Standard Cell Based Design
A standard cell based design requires development of a full custom mask set. The standard cell is also known as the polycell. In this approach, all of the commonly used logic cells are developed, characterized and stored in a standard cell library.
A library may contain a few hundred cells including inverters, NAND gates, NOR gates, complex AOI, OAI gates, D-latches and Flip-flops. Each gate type can be implemented in several versions to provide adequate driving capability for different fan-outs.
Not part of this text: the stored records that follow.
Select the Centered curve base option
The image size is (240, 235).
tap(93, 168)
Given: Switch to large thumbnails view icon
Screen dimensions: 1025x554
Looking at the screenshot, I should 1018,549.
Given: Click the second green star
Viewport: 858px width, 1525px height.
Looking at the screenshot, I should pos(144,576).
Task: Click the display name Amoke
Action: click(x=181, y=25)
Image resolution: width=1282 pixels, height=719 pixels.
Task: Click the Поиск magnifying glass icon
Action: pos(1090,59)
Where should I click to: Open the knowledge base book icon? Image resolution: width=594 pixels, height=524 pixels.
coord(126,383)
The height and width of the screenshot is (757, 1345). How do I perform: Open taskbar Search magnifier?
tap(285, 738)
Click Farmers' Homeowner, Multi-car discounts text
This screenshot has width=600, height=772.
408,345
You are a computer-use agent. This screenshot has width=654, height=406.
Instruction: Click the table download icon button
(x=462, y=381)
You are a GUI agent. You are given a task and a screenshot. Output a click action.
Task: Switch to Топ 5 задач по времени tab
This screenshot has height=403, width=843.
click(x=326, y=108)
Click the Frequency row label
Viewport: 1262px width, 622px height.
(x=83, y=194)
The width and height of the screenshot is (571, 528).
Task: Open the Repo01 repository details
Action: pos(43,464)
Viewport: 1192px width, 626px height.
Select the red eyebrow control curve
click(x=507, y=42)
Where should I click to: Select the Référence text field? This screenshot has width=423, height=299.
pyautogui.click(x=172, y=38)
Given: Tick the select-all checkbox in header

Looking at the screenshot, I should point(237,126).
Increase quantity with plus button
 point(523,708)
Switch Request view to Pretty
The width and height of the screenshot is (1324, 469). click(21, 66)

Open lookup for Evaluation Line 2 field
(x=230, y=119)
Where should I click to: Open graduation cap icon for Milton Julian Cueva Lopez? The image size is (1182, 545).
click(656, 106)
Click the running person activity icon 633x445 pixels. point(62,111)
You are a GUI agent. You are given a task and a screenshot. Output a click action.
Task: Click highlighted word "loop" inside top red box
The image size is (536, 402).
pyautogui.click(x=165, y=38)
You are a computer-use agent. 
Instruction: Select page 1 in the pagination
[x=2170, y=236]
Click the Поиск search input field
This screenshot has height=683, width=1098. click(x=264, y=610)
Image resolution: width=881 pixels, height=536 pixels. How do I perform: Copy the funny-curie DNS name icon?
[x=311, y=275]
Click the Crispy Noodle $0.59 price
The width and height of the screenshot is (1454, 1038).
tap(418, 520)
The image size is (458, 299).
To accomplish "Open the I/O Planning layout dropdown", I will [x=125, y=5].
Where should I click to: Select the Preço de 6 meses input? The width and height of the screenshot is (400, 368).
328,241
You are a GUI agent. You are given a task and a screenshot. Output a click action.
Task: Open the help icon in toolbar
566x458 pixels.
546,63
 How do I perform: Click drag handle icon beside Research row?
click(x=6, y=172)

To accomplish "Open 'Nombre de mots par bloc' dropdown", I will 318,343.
The inverter gate can have standard size, double size, and quadruple size so that the chip designer can select the proper size to obtain high circuit speed and layout density.
Each cell is characterized according to several different characterization categories, such as,
- Delay time versus load capacitance
- Circuit simulation model
- Timing simulation model
- Fault simulation model
- Cell data for place-and-route
- Mask data
For automated placement of the cells and routing, each cell layout is designed with a fixed height, so that a number of cells can be bounded side-by-side to form rows. The power and ground rails run parallel to the upper and lower boundaries of the cell. So that, neighboring cells share a common power bus and a common ground bus. The figure shown below is a floorplan for standard-cell based design.
Full Custom Design
In a full-custom design, the entire mask design is made new, without the use of any library. The development cost of this design style is rising. Thus, the concept of design reuse is becoming famous to reduce design cycle time and development cost.
The hardest full custom design can be the design of a memory cell, be it static or dynamic. For logic chip design, a good negotiation can be obtained using a combination of different design styles on the same chip, i.e. standard cells, data-path cells, and programmable logic arrays (PLAs).
Practically, the designer does the full custom layout, i.e. the geometry, orientation, and placement of every transistor. The design productivity is usually very low; typically a few tens of transistors per day, per designer. In digital CMOS VLSI, full-custom design is hardly used due to the high labor cost. These design styles include the design of high-volume products such as memory chips, high-performance microprocessors and FPGA.